The honey-blond looks down in shame after her friend's failed attempt to explain, though thinks to herself,

It's not like we said she's a bad person...but I don't think saying that will help our case.

"Oolong, do you have any extra pajamas?"

He replies with a sarcastic tone but blank expression as he wanders to the fridge,

"Oh, like mine would fit you..."

"Uh! So what am I supposed to wear to bed, then?"

"(Glare) Whaddo I look like, yur butler?"

"Well with that hat, you look like one...Or a limo driver, or something..."

Ignoring the retort, Oolong pulls out two glasses of orange juice and walks over to give Bulma one.

"Here ya go. This cold juice will calm yur nerves."

"Ah, (small smile) you can be a sweet swine, can't you?"

"More than you'll ev'a know."

Thanking him, the bluenette slowly guzzles down the cup, Oolong smirking mischievously all the while...
Not missing the change in his expression, Melita forms a suspicious frown, before grabbing the other glass from Goku's hand.

"Huh? What're you-"

She shushes the boy, and sniffs the contents...letting out a silent gasp when she senses,

A sleeping drug?!...Darn it, Oolong, you're not making it easy to trust you!

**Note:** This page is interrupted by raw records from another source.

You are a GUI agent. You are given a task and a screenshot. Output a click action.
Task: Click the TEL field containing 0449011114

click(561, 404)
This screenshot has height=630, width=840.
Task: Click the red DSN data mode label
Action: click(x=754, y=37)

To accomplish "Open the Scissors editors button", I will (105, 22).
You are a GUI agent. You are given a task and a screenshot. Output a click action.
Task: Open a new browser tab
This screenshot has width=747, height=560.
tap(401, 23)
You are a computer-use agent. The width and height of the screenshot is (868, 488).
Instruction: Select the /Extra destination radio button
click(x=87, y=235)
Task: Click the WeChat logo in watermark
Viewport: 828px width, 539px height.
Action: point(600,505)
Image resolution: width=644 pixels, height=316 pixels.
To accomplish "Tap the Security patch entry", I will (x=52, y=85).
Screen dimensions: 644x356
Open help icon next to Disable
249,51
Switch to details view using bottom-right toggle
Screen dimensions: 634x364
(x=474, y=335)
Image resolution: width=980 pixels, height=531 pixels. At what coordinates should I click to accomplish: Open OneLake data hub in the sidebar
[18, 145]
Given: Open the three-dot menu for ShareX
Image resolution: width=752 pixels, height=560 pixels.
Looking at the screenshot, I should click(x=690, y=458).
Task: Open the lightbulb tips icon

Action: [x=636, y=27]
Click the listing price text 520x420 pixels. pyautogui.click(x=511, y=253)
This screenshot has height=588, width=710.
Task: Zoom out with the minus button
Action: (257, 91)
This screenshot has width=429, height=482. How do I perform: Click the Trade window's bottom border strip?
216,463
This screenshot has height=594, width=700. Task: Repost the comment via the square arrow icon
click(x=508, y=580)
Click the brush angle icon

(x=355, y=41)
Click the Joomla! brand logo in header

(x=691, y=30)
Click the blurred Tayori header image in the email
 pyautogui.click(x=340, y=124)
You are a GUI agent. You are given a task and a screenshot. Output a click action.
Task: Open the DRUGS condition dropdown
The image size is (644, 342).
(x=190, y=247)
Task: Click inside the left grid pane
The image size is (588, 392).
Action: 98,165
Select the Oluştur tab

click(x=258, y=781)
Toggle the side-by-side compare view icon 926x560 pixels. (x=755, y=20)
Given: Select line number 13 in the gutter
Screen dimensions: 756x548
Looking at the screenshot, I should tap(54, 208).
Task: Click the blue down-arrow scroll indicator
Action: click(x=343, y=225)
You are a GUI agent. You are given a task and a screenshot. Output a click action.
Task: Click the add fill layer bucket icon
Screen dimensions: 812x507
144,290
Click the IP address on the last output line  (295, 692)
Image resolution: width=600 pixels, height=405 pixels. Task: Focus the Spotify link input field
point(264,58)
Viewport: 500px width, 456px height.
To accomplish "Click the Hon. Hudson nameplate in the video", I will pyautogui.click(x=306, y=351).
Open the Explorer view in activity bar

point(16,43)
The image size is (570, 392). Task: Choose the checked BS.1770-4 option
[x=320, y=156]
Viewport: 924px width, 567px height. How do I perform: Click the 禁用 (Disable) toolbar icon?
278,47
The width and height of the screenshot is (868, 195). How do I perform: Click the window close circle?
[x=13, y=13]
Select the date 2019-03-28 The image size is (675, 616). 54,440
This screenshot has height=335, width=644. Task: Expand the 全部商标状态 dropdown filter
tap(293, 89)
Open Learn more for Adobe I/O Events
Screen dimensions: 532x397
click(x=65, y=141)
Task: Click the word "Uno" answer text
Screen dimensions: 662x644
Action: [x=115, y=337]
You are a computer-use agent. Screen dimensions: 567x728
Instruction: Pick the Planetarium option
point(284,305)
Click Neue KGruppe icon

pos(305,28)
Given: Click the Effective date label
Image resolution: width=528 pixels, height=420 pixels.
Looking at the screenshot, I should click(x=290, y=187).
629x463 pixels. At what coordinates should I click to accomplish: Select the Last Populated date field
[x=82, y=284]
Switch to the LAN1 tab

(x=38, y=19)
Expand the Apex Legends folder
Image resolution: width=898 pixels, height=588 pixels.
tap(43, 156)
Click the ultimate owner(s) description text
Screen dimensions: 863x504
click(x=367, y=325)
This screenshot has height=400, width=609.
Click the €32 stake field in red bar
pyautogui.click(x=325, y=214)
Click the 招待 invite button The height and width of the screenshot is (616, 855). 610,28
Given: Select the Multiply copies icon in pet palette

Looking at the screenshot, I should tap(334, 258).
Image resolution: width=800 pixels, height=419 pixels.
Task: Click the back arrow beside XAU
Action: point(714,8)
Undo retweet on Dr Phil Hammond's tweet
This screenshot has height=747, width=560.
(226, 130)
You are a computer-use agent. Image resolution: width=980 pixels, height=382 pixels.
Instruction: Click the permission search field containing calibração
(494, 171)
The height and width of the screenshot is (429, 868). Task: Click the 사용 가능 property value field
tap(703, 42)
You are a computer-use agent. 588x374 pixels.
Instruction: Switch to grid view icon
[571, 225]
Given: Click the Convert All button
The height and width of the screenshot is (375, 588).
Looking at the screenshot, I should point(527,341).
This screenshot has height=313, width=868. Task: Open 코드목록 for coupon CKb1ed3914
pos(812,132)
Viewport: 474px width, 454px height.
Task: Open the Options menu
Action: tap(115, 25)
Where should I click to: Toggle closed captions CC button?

It's too late to warn Bulma, but I'm not letting Goku drink this...

"Somethin' wrong, sprite?"

Quickly formulating a plan, Melita puts on an emotional mask of panic, and points at the window in the door.

"Aayh! A velociraptor!"

Much to her luck, her primary targets Bulma and Oolong fall for her white lie, rushing over to look out said sheet of glass.

"What?!"

"Ou' here in the desert?!"

With them distracted, the water nymph sets the glass of tainted juice on the table, then curves her fingers around both sides while drawing a silent breath of concentration.

...Sea Bubble.

The orange liquid jumps and jives a few times within the glass...before shooting upward to form a ball midair, the colour a swirling mix of deep blue and orange. Melita swiftly sends it to the sink, and it pops, the liquid trickling down the drain like bad wine...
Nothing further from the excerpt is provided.